Quantize Deepseek models to FP4

June 27, 2026 · View on GitHub

This example will demonstrate the steps to quantize DeepSeek models to FP4 and export a unified checkpoint that can be deployed with TRT-LLM.

Setup

Due to the model size, currently it requires 8xH200 or 16xH100 to quantize the FP8 model, we will use 8xH200 as example.

Directory Layout

  • deepseek_v3/: DeepSeek V3, R1, V3.1, and V3.2 FP4 quantization.
  • deepseek_v4/: DeepSeek V4 routed-expert NVFP4 quantization.

DeepSeek V3 FP4

Convert the HF checkpoint for DeepSeek FP8 inference

# set up variables to run the example
export HF_FP8_CKPT={path_to_downloaded_hf_checkpoint}
export DS_CKPT={path_to_save_converted_checkpoint}
export FP4_QUANT_PATH={path_to_save_quantization_results}
export HF_FP4_PATH={path_to_save_the_final_FP4_checkpoint}

DeepSeek V3 R1 V3.1

# download the FP8 checkpoint from Hugginface.

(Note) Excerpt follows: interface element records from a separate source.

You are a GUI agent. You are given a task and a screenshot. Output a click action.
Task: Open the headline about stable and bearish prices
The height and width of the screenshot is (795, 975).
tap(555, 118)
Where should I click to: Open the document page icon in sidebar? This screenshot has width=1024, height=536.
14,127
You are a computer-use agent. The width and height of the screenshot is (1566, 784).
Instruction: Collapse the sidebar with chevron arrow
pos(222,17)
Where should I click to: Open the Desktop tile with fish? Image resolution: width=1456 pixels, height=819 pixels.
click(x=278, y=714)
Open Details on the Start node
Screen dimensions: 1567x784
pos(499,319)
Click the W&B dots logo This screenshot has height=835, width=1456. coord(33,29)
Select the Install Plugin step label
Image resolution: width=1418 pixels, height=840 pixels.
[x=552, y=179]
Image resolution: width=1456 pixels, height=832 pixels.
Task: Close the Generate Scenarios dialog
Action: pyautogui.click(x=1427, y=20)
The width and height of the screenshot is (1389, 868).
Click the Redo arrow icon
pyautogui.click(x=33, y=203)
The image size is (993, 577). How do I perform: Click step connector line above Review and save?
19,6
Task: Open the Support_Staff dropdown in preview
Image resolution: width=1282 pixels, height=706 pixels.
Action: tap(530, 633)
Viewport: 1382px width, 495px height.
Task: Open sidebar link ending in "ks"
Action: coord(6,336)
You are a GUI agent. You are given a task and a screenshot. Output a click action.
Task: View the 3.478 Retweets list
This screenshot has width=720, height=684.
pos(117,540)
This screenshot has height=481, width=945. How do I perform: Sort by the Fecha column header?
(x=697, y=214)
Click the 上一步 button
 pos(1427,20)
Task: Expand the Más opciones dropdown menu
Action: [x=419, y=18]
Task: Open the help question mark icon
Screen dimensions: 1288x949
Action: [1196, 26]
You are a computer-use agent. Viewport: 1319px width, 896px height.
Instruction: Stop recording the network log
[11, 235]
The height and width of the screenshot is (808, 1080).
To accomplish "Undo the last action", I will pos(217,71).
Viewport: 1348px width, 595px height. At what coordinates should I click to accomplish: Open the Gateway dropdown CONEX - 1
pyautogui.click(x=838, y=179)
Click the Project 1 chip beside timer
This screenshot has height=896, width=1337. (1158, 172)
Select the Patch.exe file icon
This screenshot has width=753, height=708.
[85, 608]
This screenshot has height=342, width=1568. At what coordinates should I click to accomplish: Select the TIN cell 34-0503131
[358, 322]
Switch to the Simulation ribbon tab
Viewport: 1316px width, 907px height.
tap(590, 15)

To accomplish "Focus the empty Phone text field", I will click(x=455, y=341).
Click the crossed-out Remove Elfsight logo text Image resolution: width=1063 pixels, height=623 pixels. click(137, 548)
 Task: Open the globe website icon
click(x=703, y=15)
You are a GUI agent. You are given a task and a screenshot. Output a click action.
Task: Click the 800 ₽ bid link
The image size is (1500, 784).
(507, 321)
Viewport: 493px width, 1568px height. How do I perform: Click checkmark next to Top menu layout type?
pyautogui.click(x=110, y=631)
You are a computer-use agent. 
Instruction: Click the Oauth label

This is an example of DeepSeek-R1
huggingface-cli download deepseek-ai/DeepSeek-R1 --local-dir $HF_FP8_CKPT

# clone DeepSeek-V3 (base model of R1) Github repository for FP8 inference,
git clone https://github.com/deepseek-ai/DeepSeek-V3.git && cd DeepSeek-V3 && git checkout 9b4e978

[Experimental] DeepSeek V3.2

# download the FP8 checkpoint from Hugginface.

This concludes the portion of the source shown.